I’ve been on my own, I guess you could say conscious journey of growth for over 25 years. In that time, I’ve attended numerous trainings, workshops, and developmental processes, thousands of hours of personal inquiry and inner work. The path has not been linear, it’s been layered, cyclical, and deeply humbling. This ongoing journey continues to inform everything I bring now as a coach, counsellor, and facilitator.
Whether through psychosynthesis coaching, my work with leaders and teams, my facilitation in Path of Love retreats, or the wellbeing and leadership work we do through Crew Wellbeing Co., the thread remains the same, how do we reconnect to what is most real in ourselves and learn to trust it?
For so many of us, our inner truth or authenticity (a rather overused but accurate word), was something we learned to mistrust. We were taught to value logic, speed, external validation. Over time, our inner knowing, what feels true and aligned beneath the noise was pushed into the background, sometimes even seen as unprofessional or unreliable.
Yet in leadership, in relationships, and in life, this deeper knowing is often the thread that helps us navigate complexity with integrity. It’s not about romanticising instinct or bypassing thought, it’s about allowing the deeper intelligence of the whole system to inform how we move.

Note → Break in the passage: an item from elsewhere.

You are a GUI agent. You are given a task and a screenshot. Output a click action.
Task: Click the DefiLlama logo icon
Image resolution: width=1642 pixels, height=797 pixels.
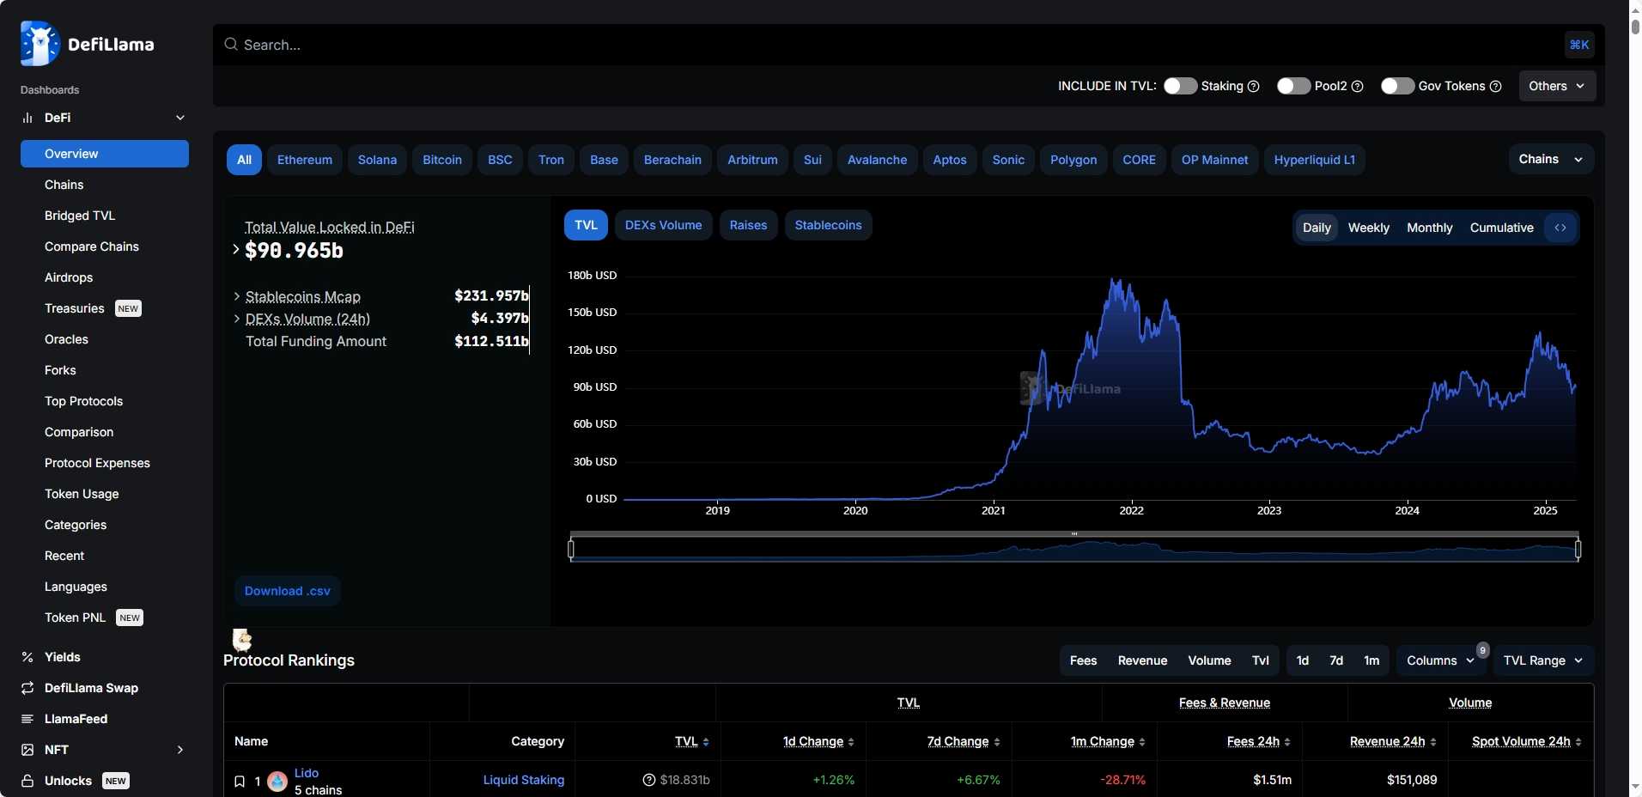[40, 44]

Rebuilding trust in our inner truth isn’t about abandoning expertise or analysis. It’s about welcoming another layer of knowing, learning to listen to it with discernment and humility. This is one of the quiet shifts I see in the best leaders and teams I work with. They begin to listen differently, to themselves, to others, and to the subtle signals within their environment. And when they do, the quality of their leadership and their presence changes.
In a culture that profits from disconnection, choosing presence is a quiet revolution. And the more we trust our own inner knowing, the more capacity we have to bring presence to the spaces we move through, as leaders, as colleagues, as human beings.
It’s a practice and one I remain very much in myself. I’ll be using this space to share reflections, resources, and things that have informed my own journey.